Gradient Routing for Continual Learning
This project tests whether sparsity and sparse gradient routing can help with continual learning. The original idea was to pretrain a model, introduce some sparsity, and route task gradients non-uniformly so that only a small subset of parameters adapts for each new task.
On a PermutedMNIST benchmark with eight sequential tasks, plain all-layer sparse routing turned out to be insufficient as a standalone mechanism. The reason was that mild sparsity produced only 2–3% near-zero weights, and routing gradients across all layers still reused the same parameter support across tasks. However, once the idea was refined and localized, it became a useful auxiliary mechanism.

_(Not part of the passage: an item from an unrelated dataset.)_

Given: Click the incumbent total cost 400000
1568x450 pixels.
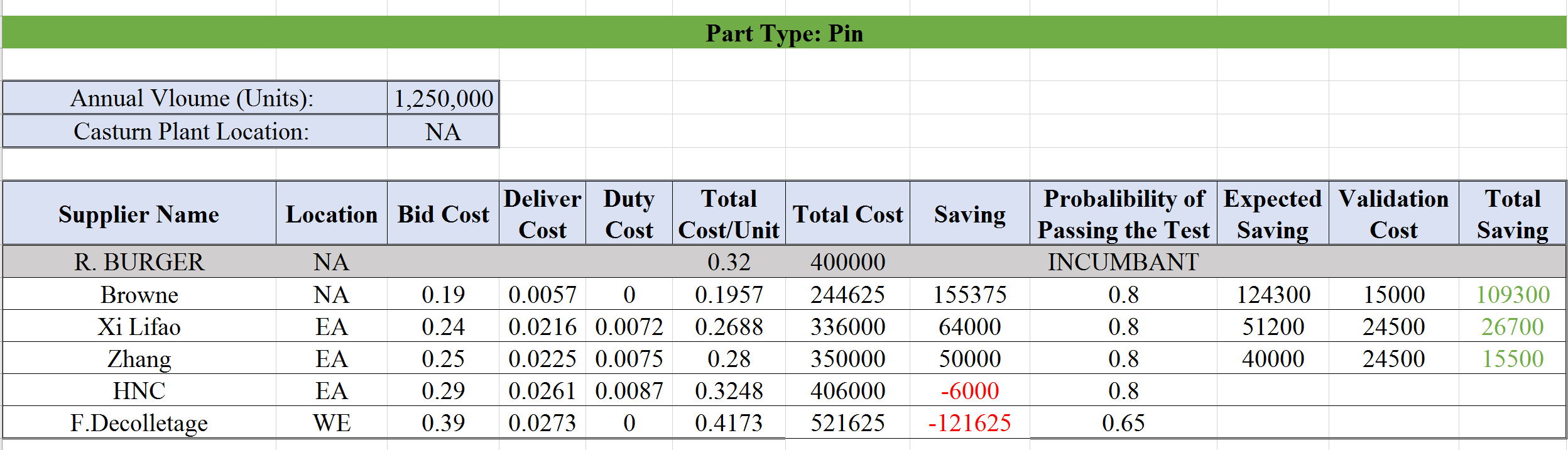Looking at the screenshot, I should (x=847, y=261).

The version that works freezes the upper trunk after pretraining and only adapts a sparse first composition layer plus the classifier. Two variants were tested: power-law routing on the first layer, and a support-aware version that explicitly avoids previously-used weights and boosts dormant ones. Both improved over the baseline.
| Method | Final avg. accuracy | Avg. forgetting | Task-1 retention |
|---|---|---|---|
| SSL baseline | 0.614 ± 0.028 | 0.363 ± 0.031 | 0.281 ± 0.083 |
| Power first-layer composer | 0.650 ± 0.012 | 0.278 ± 0.014 | 0.529 ± 0.011 |
| Support-aware first-layer composer | 0.645 ± 0.010 | 0.284 ± 0.012 | 0.496 ± 0.012 |
I also added a published SplitMNIST class-incremental benchmark and explored a task-blind online slot mechanism where sparse computation is discovered online by novelty detection. This reached 0.825 final accuracy with 0.215 forgetting, against a dense baseline of 0.199 with 0.998 forgetting.
The takeaway is that sparse gradient routing is most effective as an auxiliary mechanism: once sparse computation is localized to the right layer and discovered online, it can meaningfully reduce forgetting even without task identity.